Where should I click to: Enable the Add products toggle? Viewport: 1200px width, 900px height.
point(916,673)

---

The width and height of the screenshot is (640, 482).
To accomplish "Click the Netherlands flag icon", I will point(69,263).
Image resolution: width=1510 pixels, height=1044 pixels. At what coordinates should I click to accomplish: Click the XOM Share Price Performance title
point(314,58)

* * *

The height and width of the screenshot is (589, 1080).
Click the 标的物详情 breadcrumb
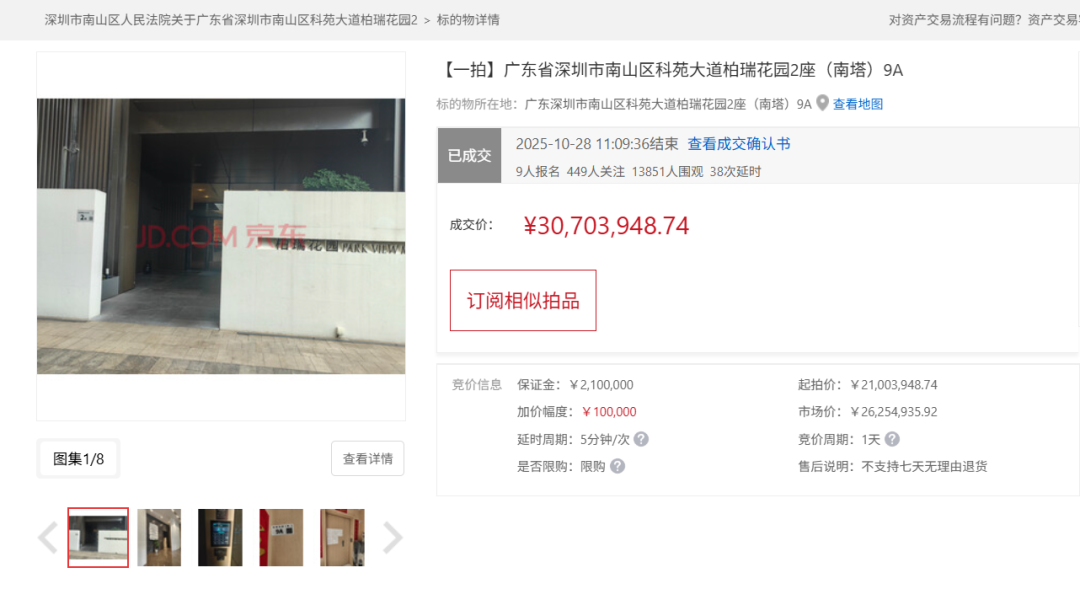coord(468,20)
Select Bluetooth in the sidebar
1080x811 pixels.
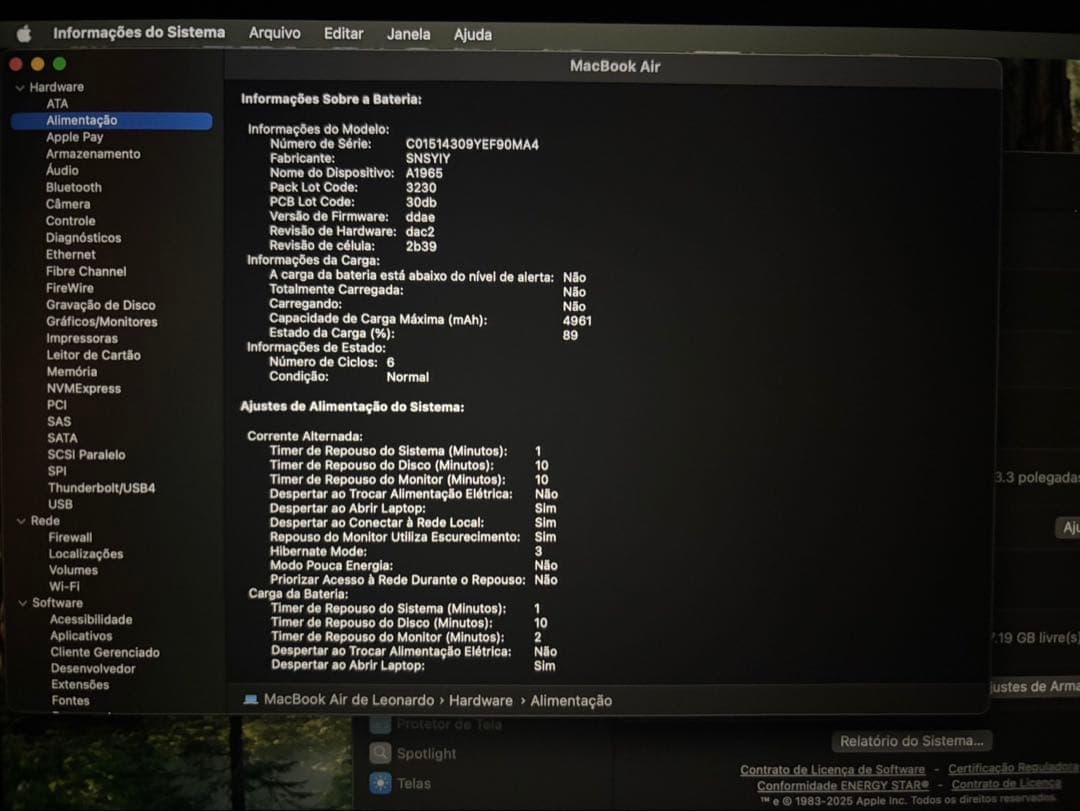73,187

**WHAT YOU NEED TO DO**
Gather each line of the listing that holds the string "screenshot".

**FINISHED TASK**
The width and height of the screenshot is (640, 482).
The height and width of the screenshot is (589, 1080).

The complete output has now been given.